In a multicenter double-blind phase III RCT (n=96), ultrasound-guided TAP block did not reduce 24-hour nalbuphine consumption versus local anesthetic wound infiltration when both groups received standardized multimodal analgesia. FLACC pain scores and time to rescue analgesia or mobilization were similar, challenging routine TAP use in this context.
Impact: High-quality, pragmatic evidence directly questions routine TAP block use for pediatric laparoscopic appendectomy within multimodal analgesia pathways, with immediate implications for workflow, resource use, and risk–benefit decisions.
Clinical Implications: For pediatric laparoscopic appendectomy with standardized multimodal analgesia, favor local wound infiltration over TAP block to streamline procedures without sacrificing analgesia; reassess analgesic pathways and training/resource allocation accordingly.
Key Findings
- No difference in total nalbuphine dose within 24 hours between TAP and wound infiltration groups (median 0.2 mg/kg each; P=0.95).
- FLACC scores at 1–24 hours postoperatively did not differ (P=0.78).
- Times to first opioid rescue and first mobilization were similar between groups.
2. Postoperative Urinary Retention After Reversal of Neuromuscular Block by Neostigmine versus Sugammadex in Patients Undergoing Laparoscopic Cholecystectomy: A Randomized Controlled Trial.
In 235 randomized patients having laparoscopic cholecystectomy with rocuronium-based anesthesia, reversal with sugammadex (2 mg/kg) significantly reduced postoperative urinary retention compared with neostigmine plus glycopyrrolate using ultrasound-based bladder criteria; no major adverse events reported.
Impact: First prospective RCT to compare reversal agents on POUR in a common ambulatory procedure—provides actionable evidence favoring sugammadex to improve discharge readiness and reduce unplanned admissions.
Clinical Implications: Consider routine use of sugammadex for neuromuscular blockade reversal in laparoscopic cholecystectomy where POUR risk is a barrier to same-day discharge; incorporate bladder ultrasound protocols within ERAS workflows.
Key Findings
- Sugammadex reduced the incidence of postoperative urinary retention by an absolute 12.8% versus neostigmine (P < .001).
- Objective POUR criteria included inability to void with bladder volume ≥300 mL, post-void residual ≥200 mL, or need for catheterization.
- No major adverse events reported in either group.
3. Distinct origins of human low and high alpha rhythms revealed by simultaneous EEG-SEEG.
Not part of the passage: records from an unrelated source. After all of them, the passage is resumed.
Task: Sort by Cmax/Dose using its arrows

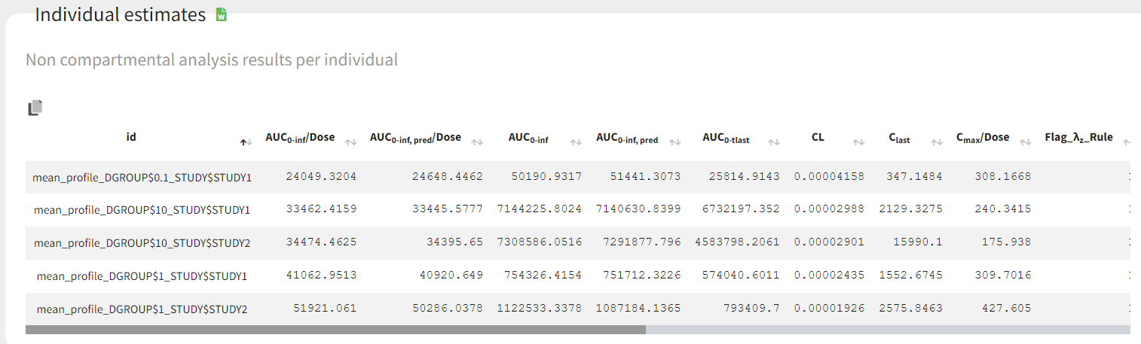Action: click(x=1025, y=142)
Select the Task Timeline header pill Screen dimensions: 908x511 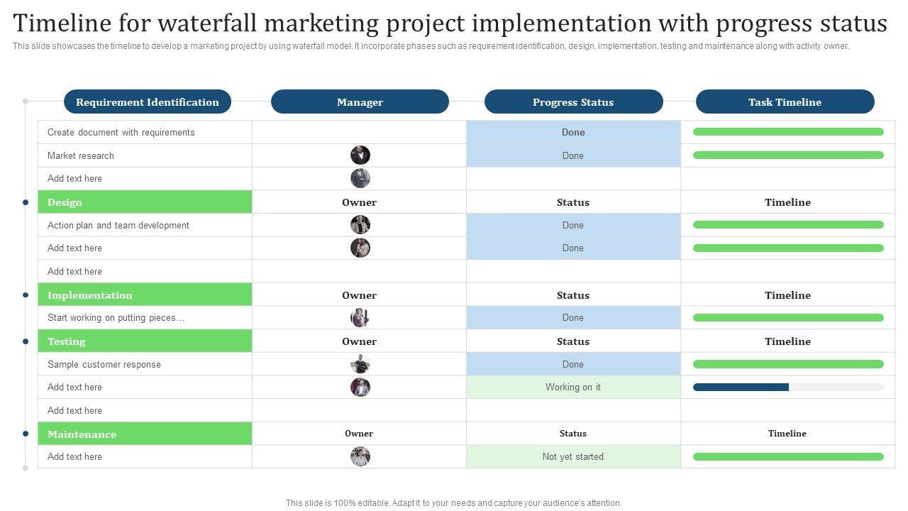click(785, 101)
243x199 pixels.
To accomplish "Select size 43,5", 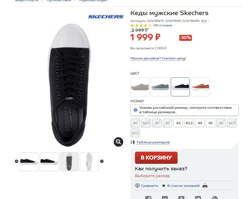I will coord(189,123).
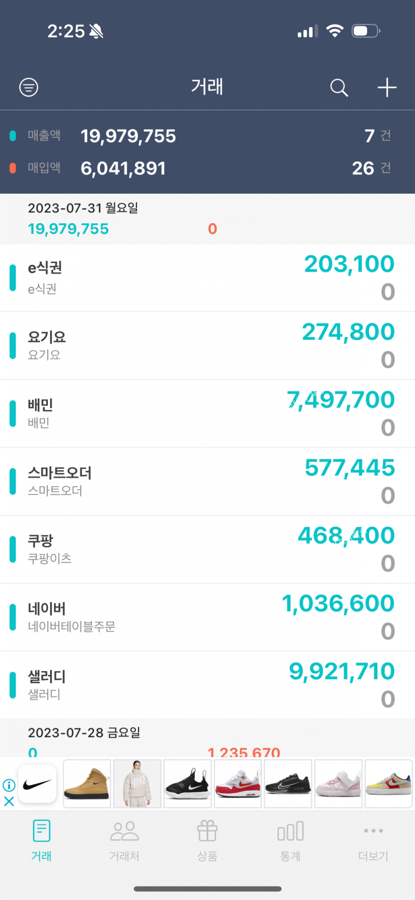The width and height of the screenshot is (415, 900).
Task: Tap the search magnifier icon
Action: 339,88
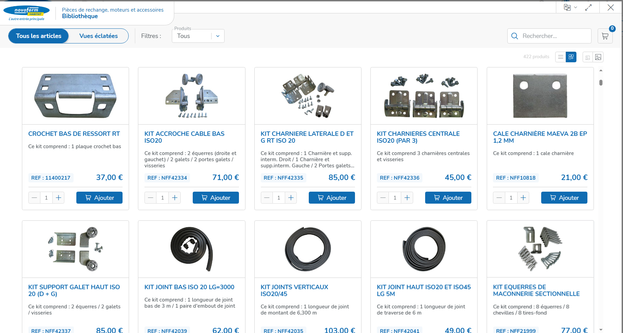The height and width of the screenshot is (333, 623).
Task: Expand the window to fullscreen
Action: pos(588,8)
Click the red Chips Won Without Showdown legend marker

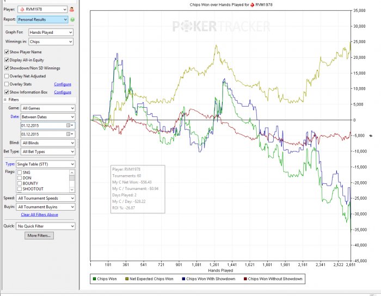pos(244,279)
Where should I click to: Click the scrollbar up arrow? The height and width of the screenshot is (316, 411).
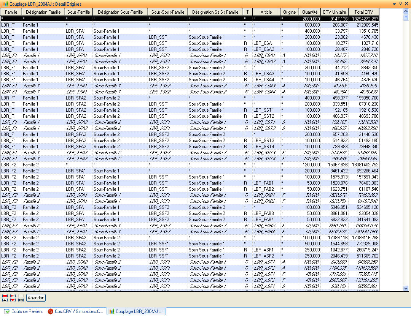tap(406, 11)
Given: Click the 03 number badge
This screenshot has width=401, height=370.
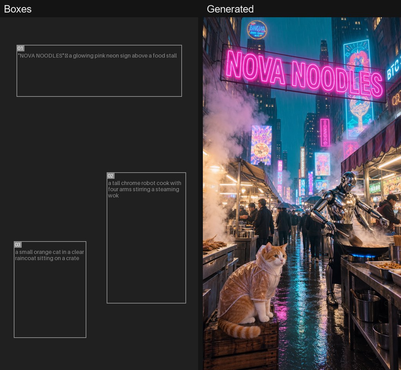Looking at the screenshot, I should tap(18, 245).
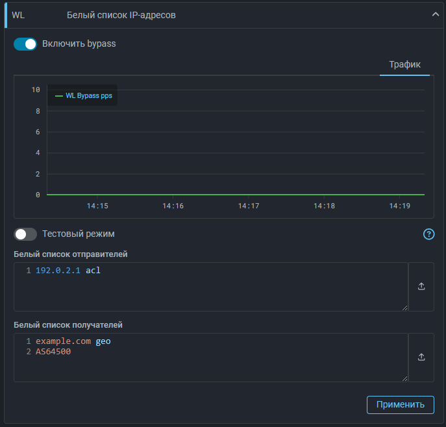Screen dimensions: 446x427
Task: Open the help question mark icon
Action: point(428,234)
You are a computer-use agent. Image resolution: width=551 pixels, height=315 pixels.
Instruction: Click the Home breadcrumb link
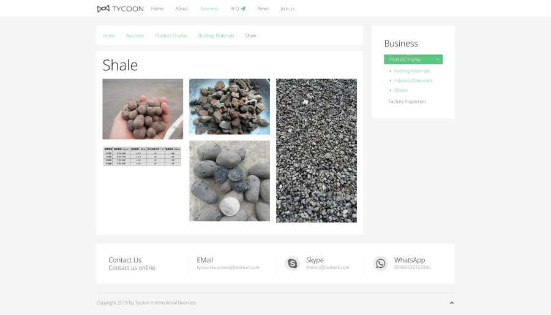(x=108, y=36)
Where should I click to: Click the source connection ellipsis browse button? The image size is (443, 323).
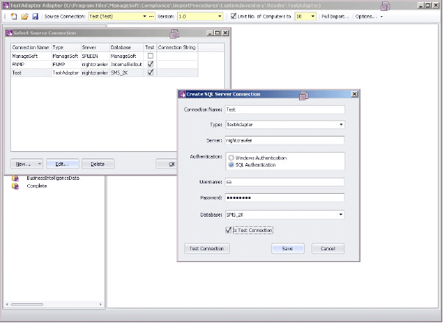(x=151, y=15)

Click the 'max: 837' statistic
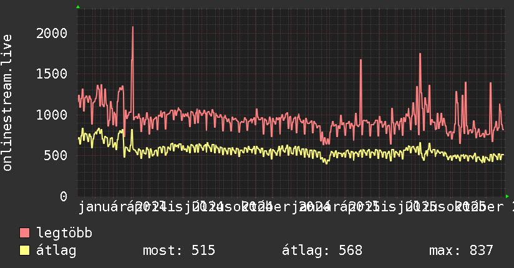coord(461,251)
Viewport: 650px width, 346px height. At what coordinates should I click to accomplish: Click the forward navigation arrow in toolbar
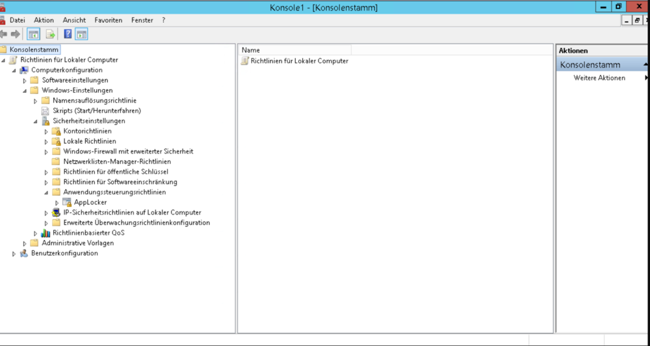(15, 34)
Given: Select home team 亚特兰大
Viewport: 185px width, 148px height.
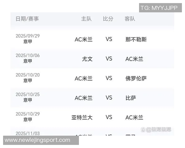Looking at the screenshot, I should point(82,117).

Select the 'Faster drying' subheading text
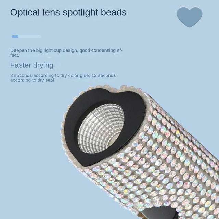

Simultaneous intracranial SEEG and scalp EEG recordings show a state-dependent shift from occipital low-alpha (8–10 Hz) during eyes-closed wakefulness to a globally distributed high-alpha (10–13 Hz) at anesthetic-induced loss of consciousness. Changes are driven by periodic components and are reproducible with a simple dynamical model, redefining alpha-band biomarkers relevant to anesthetic depth.
Impact: Provides mechanistic, human intracranial evidence distinguishing alpha sub-band generators and their anesthetic modulation—key for refining EEG-based depth-of-anesthesia metrics and improving monitoring specificity.
Clinical Implications: Inform development of next-generation EEG monitors that separate low- and high-alpha activity to better track transitions in consciousness and reduce risk of intraoperative awareness; provides targets for signal-processing and device validation.
Key Findings
- Occipital low-alpha (8–10 Hz) dominates during eyes-closed wakefulness and diminishes with increasing anesthetic depth.
- A globally distributed high-alpha (10–13 Hz) emerges at anesthetic-induced loss of consciousness, replacing low-alpha.
- Alpha-band shifts are driven by periodic activity changes rather than aperiodic 1/f components and are captured by a simple dynamical model.